I was wondering if there was some kind of accepted Inform 6 “style guide”. The DM4 never quite states what kind of casing, indentation and so on one should use. (It only tell that identifiers are not case-sensitive.)
So here what I guessed from the examples and the library. Is the following what people expect in a third-party library? It may not be important, but I like to have something consistent.
Whitespace
Inform 7 and its I6 templates use tabs, so I guess the official “Graham Nelson” way is to use tabs. But the I6 library uses 4 spaces, so I suppose both are acceptable.

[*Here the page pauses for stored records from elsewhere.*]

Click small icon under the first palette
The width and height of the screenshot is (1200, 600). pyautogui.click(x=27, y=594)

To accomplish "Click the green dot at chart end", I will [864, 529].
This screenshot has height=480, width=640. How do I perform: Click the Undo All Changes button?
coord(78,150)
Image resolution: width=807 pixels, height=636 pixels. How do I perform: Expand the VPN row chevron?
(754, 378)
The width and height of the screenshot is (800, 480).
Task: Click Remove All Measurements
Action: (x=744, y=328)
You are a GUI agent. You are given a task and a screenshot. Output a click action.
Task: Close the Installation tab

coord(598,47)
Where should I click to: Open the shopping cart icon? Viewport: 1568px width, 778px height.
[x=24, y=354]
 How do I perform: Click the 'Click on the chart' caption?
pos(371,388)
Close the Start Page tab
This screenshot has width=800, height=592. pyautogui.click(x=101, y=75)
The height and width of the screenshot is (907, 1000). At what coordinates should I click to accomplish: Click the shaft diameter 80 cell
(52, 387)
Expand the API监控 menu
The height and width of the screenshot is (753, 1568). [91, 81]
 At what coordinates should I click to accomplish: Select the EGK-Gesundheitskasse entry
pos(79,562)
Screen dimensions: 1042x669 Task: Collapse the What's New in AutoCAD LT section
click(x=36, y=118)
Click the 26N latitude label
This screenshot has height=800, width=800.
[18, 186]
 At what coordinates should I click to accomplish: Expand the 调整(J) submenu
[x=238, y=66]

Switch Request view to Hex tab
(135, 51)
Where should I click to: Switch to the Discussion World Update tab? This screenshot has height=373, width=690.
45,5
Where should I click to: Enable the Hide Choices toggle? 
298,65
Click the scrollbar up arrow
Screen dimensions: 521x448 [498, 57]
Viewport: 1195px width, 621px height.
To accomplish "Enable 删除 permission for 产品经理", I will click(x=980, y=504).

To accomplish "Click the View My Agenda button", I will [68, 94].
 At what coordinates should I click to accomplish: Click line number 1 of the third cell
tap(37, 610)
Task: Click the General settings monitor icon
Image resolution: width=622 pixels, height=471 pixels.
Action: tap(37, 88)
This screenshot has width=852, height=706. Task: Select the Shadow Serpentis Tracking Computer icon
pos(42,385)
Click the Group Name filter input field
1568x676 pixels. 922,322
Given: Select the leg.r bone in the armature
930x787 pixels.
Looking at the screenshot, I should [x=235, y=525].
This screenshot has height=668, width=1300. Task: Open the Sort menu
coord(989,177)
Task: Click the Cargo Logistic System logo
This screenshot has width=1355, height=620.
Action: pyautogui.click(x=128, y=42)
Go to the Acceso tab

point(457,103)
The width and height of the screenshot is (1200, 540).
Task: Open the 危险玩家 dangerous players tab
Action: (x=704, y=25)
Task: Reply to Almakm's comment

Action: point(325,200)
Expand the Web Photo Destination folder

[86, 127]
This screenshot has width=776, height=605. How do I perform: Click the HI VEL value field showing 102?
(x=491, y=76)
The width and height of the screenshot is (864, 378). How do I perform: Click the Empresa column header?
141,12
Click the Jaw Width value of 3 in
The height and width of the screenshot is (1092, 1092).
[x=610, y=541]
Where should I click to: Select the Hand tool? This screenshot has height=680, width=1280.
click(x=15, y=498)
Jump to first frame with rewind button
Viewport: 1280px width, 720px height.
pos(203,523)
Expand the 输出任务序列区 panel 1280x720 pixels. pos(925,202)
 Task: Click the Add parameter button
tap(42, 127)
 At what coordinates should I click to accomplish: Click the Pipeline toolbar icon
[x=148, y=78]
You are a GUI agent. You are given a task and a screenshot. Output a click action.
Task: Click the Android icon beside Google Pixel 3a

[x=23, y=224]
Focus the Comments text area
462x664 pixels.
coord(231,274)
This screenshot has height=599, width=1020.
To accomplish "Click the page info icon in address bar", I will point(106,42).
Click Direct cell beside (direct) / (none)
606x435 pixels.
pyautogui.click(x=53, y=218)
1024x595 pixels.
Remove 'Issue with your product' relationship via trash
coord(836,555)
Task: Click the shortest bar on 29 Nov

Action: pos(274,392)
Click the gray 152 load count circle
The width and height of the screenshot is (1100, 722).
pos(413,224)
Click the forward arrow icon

There’s usually a space after the opening of a routine [
. In the declaration of a routine, some people seem to separate the arguments of a routine and its local variables with more than one space (2 or 3), or to put the locals on a separate line.
I guess it’s better to have whitespace around operators, but the I6 templates are inconsistent about it.
Casing
- Directives have an initial upper case.
- Routines use PascalCase (e.g.
ChangePlayer
), but properties use snake_case (e.g.react_before
). - Constants are in all caps and with underscore (e.g.
GPR_NUMBER
). Globals use snake_case. - Rooms are in a mix of PascalCase and snake_case in the DM4 (e.g.
Square_Chamber
). Other objects (in-world things) are in snake_case. Classes and abstract objects are in PascalCase.
Namespacing
Lastly, how would a library author make sure their routines and variables don’t clash with other libraries? Let’s say I’ve written a library called MyLib.
I’ve seen people prefix their routine, like MyLibRoutineOne
. Some I7 extensions add an underscore, if I recall correctly: MyLib_RoutineOne
.
We could also create an object that will contain the routines and variables:
Object mylib
with
RoutineOne [;]
;
And now we can call it with mylib.RoutineOne()
. The drawback is that an additional object take more memory, and I believe embedded routines can have less parameters than normal routines. (Also, they return false by default instead of true, but that should rarely have a consequence.)
So what are your thoughts about this? Do you have other considerations I didn’t think of? Or maybe I shouldn’t care that much, since identifier are case-insensitive?